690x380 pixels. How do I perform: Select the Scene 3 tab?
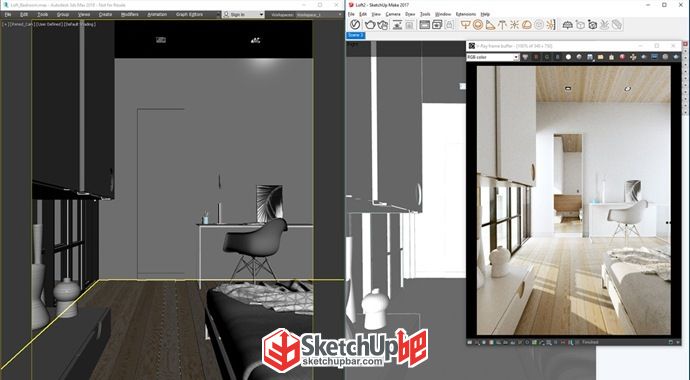[x=356, y=35]
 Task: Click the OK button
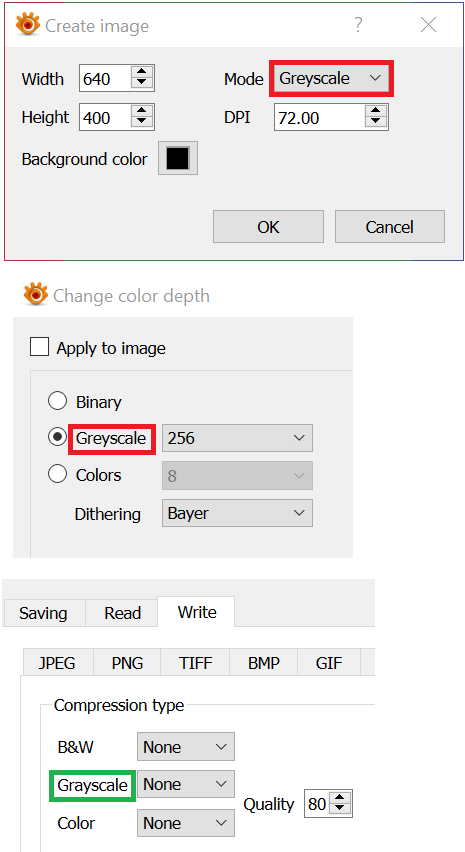click(x=268, y=227)
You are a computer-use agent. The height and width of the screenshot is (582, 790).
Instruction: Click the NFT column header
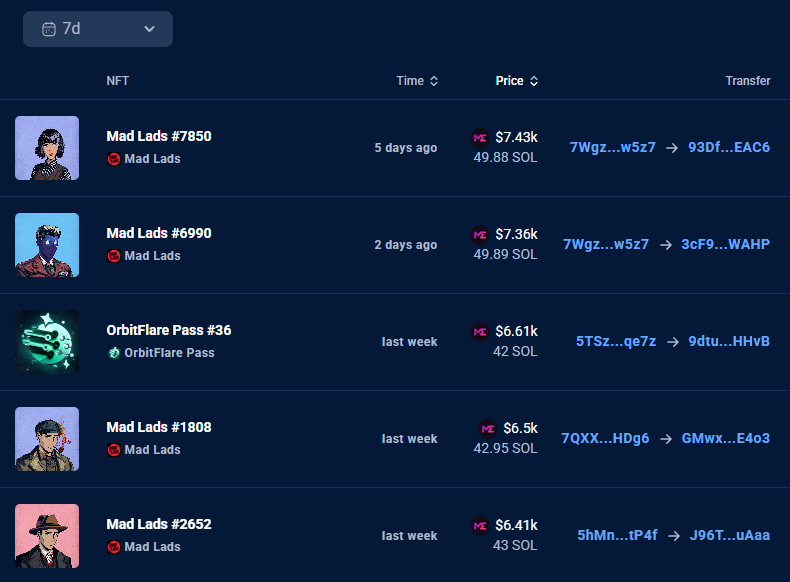(118, 81)
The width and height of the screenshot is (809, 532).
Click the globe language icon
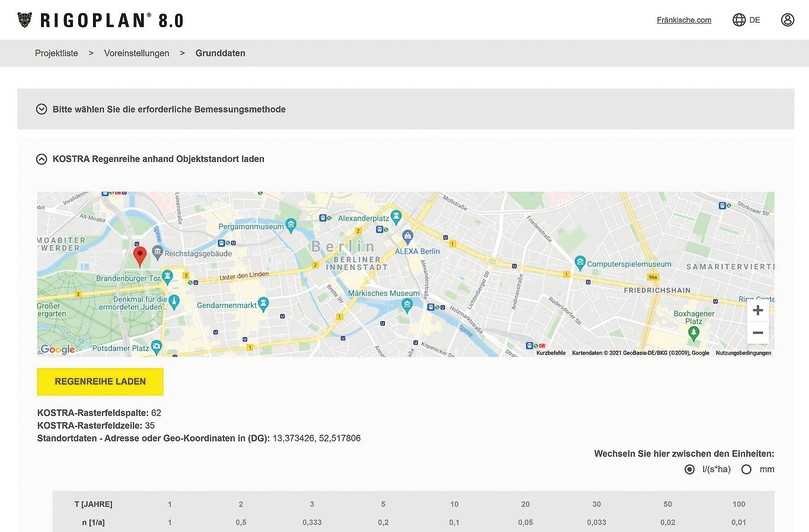pyautogui.click(x=739, y=20)
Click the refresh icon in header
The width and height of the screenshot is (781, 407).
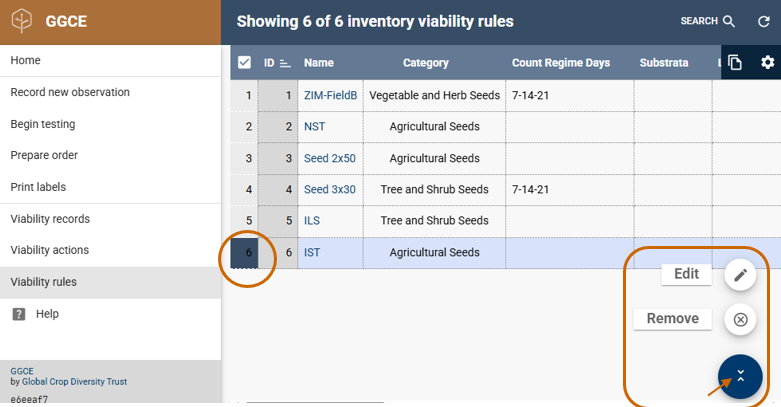(764, 21)
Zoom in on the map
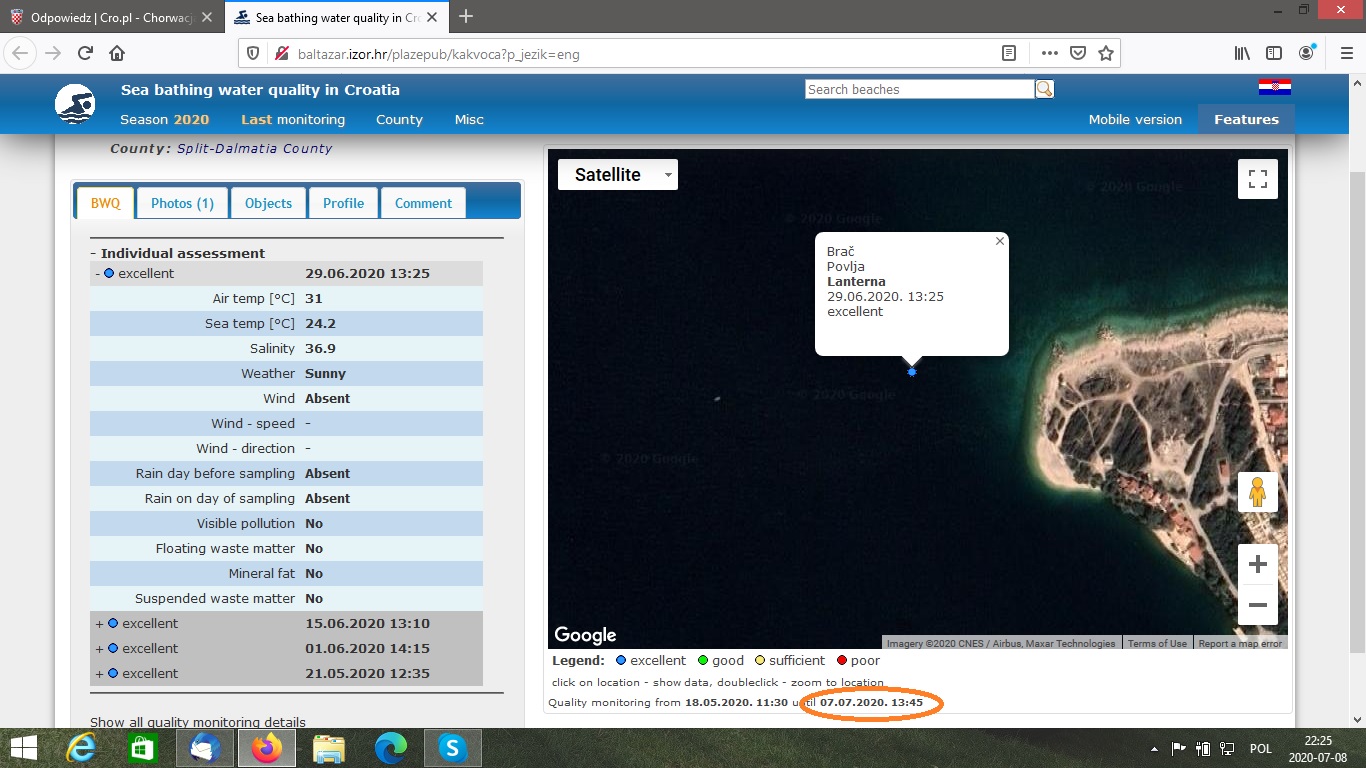This screenshot has height=768, width=1366. point(1257,564)

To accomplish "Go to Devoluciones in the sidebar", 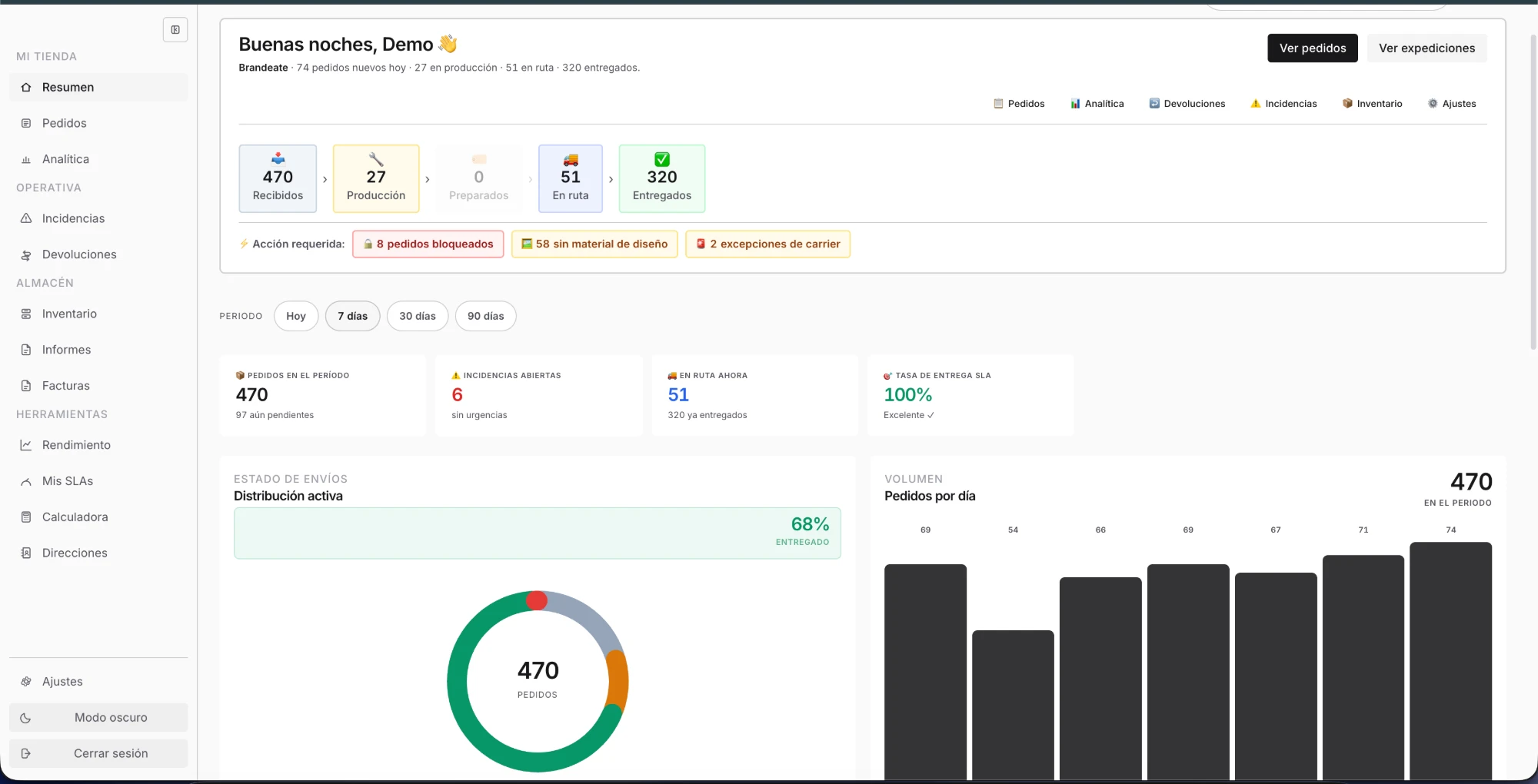I will (x=98, y=254).
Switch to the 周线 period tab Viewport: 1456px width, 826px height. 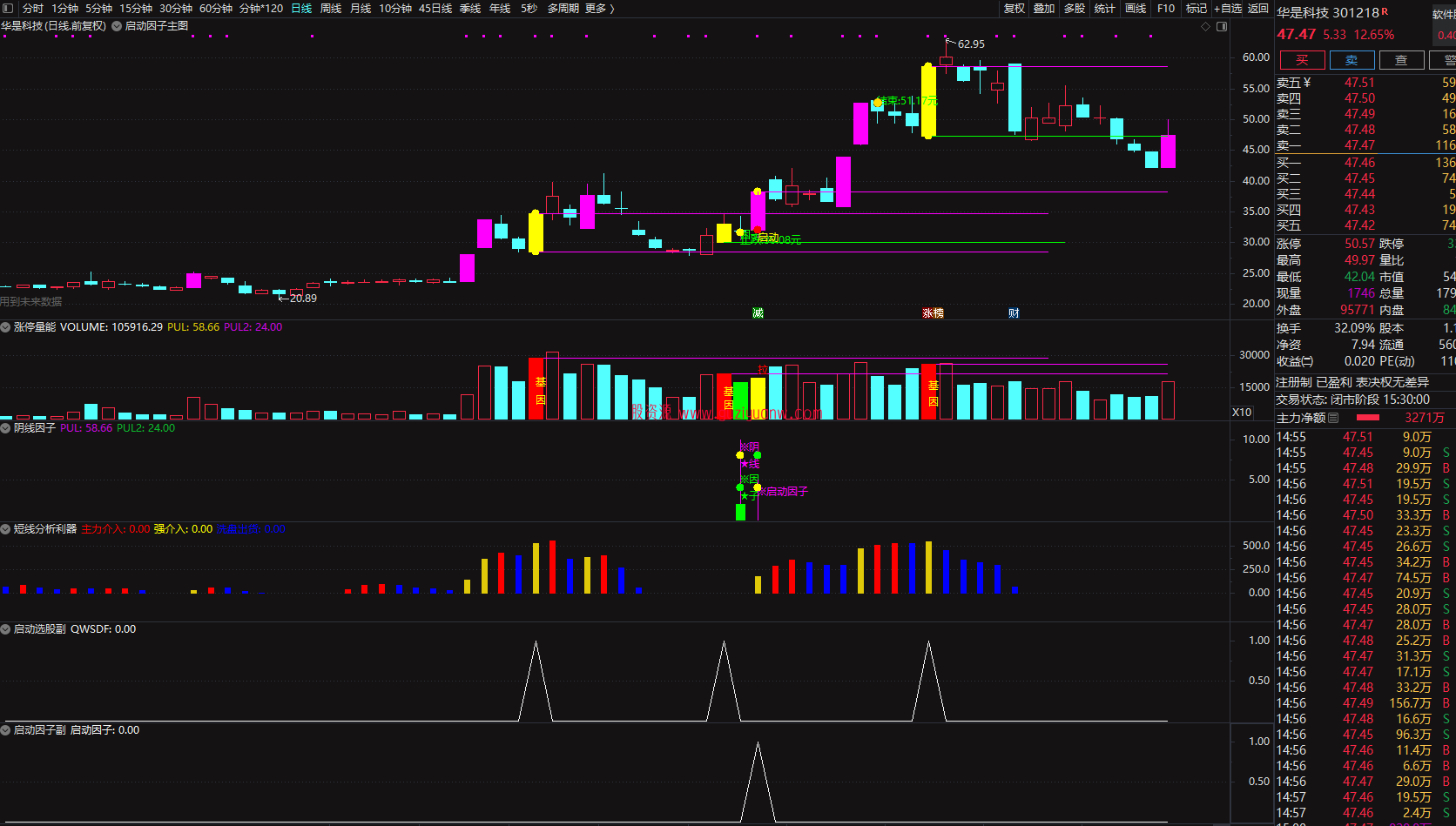[x=331, y=8]
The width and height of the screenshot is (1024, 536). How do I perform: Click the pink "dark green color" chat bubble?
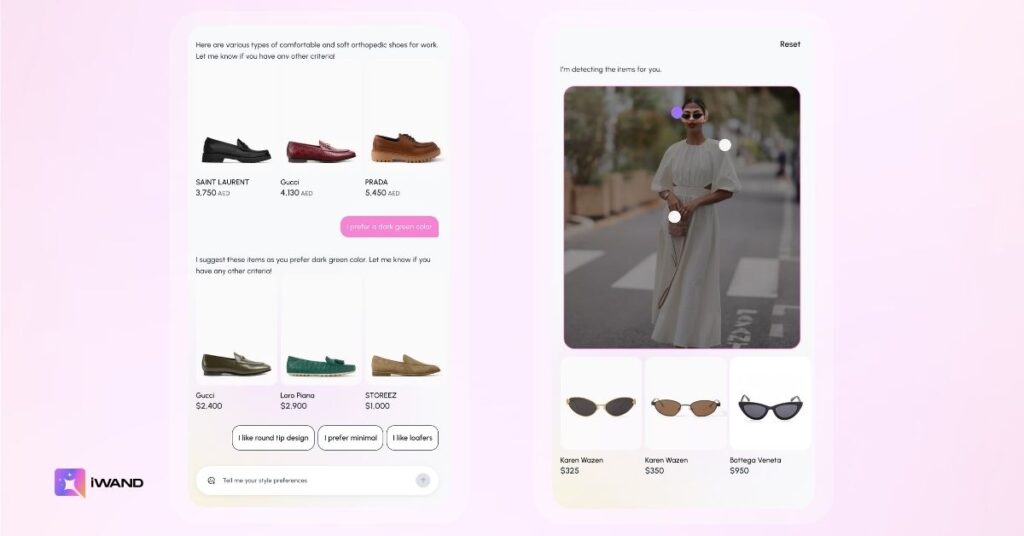[x=389, y=227]
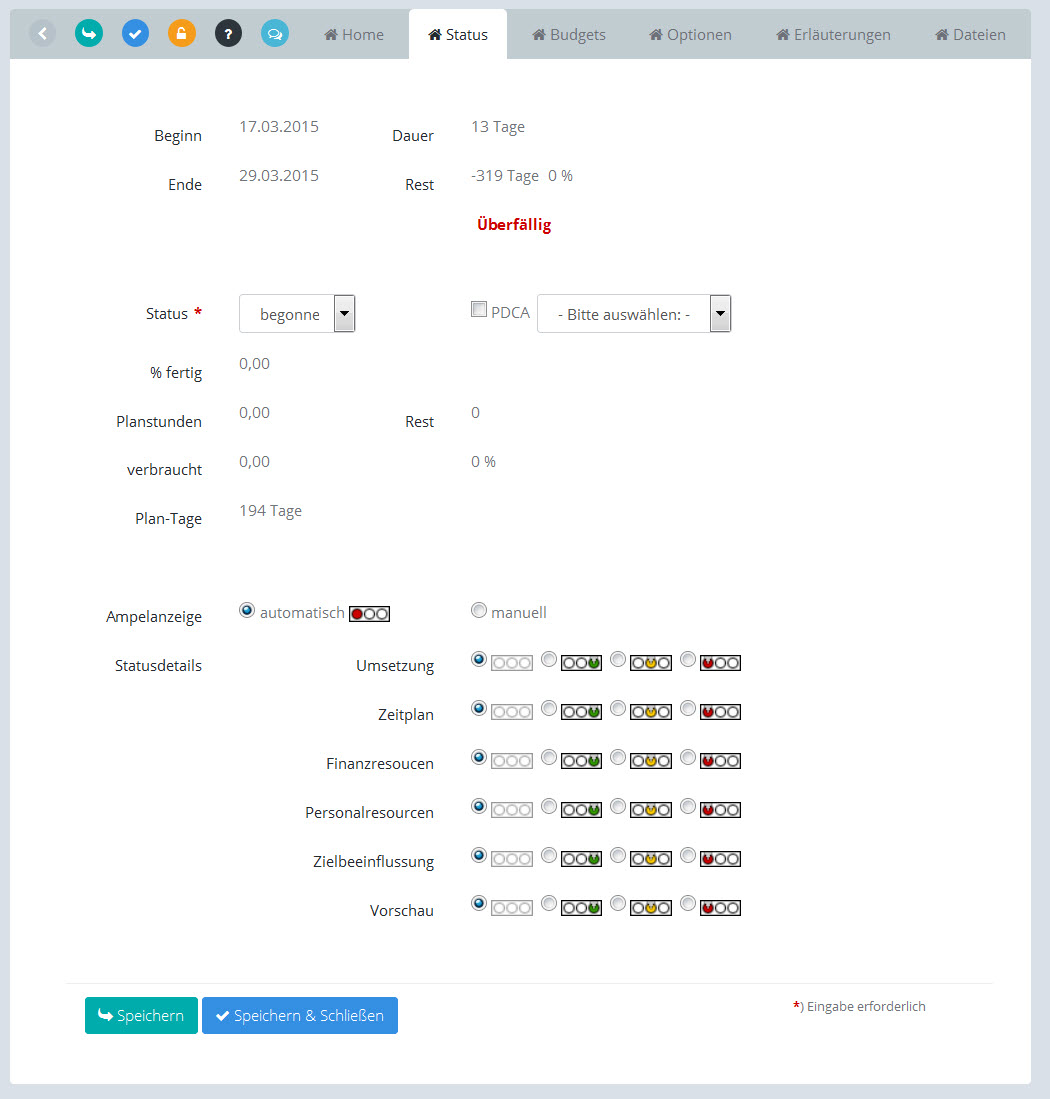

------------------------

## Exercise aim
Your copy must consist solely of the lines from the one containing "The width and height of the screenshot is (1024, 536)." through the final line of the material above, transcribed exactly, with the pictures left out.

## Output of the task
The width and height of the screenshot is (1024, 536). How do I perform: Click the pink "dark green color" chat bubble?
[x=389, y=227]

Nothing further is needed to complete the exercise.